[Aufgabe] Ersetzen Sie in sämtlichen folgenden Zeilen „district label“ durch „area label“ und geben Sie die Zeilen ansonsten unverändert wieder.

Gespeicherte Zeilen:
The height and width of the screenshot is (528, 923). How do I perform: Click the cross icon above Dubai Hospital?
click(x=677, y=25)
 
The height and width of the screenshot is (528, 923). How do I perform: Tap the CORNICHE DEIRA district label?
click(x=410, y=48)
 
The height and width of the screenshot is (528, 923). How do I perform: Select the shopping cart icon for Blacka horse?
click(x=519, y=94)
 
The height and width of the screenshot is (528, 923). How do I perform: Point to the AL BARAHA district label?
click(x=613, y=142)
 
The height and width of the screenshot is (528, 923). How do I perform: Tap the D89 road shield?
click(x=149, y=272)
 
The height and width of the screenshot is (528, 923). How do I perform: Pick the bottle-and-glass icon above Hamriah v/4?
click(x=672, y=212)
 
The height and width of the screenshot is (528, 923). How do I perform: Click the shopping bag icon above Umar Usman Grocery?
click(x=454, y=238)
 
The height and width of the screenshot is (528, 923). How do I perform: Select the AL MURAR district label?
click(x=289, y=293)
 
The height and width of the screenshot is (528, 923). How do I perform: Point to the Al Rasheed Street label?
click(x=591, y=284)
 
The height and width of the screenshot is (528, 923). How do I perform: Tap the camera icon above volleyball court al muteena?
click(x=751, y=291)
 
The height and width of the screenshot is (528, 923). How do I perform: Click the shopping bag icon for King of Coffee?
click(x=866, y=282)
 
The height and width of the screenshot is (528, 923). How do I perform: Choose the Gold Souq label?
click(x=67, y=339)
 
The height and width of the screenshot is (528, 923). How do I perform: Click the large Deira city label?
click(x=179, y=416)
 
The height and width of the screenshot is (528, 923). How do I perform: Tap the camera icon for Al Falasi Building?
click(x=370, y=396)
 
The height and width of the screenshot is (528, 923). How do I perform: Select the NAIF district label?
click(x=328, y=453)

[Ergebnis der Aufgabe]
The height and width of the screenshot is (528, 923). How do I perform: Click the cross icon above Dubai Hospital?
click(x=677, y=25)
 
The height and width of the screenshot is (528, 923). How do I perform: Tap the CORNICHE DEIRA area label?
click(x=410, y=48)
 
The height and width of the screenshot is (528, 923). How do I perform: Select the shopping cart icon for Blacka horse?
click(x=519, y=94)
 
The height and width of the screenshot is (528, 923). How do I perform: Point to the AL BARAHA area label?
click(x=613, y=142)
 
The height and width of the screenshot is (528, 923). How do I perform: Tap the D89 road shield?
click(x=149, y=272)
 
The height and width of the screenshot is (528, 923). How do I perform: Pick the bottle-and-glass icon above Hamriah v/4?
click(x=672, y=212)
 
The height and width of the screenshot is (528, 923). How do I perform: Click the shopping bag icon above Umar Usman Grocery?
click(x=454, y=238)
 
The height and width of the screenshot is (528, 923). How do I perform: Select the AL MURAR area label?
click(x=289, y=293)
 
The height and width of the screenshot is (528, 923). How do I perform: Point to the Al Rasheed Street label?
click(x=591, y=284)
 
The height and width of the screenshot is (528, 923). How do I perform: Tap the camera icon above volleyball court al muteena?
click(x=751, y=291)
 
The height and width of the screenshot is (528, 923). How do I perform: Click the shopping bag icon for King of Coffee?
click(x=866, y=282)
 
The height and width of the screenshot is (528, 923). How do I perform: Choose the Gold Souq label?
click(x=67, y=339)
 
The height and width of the screenshot is (528, 923). How do I perform: Click the large Deira city label?
click(x=179, y=416)
 
The height and width of the screenshot is (528, 923). How do I perform: Tap the camera icon for Al Falasi Building?
click(x=370, y=396)
 
The height and width of the screenshot is (528, 923). How do I perform: Select the NAIF area label?
click(x=328, y=453)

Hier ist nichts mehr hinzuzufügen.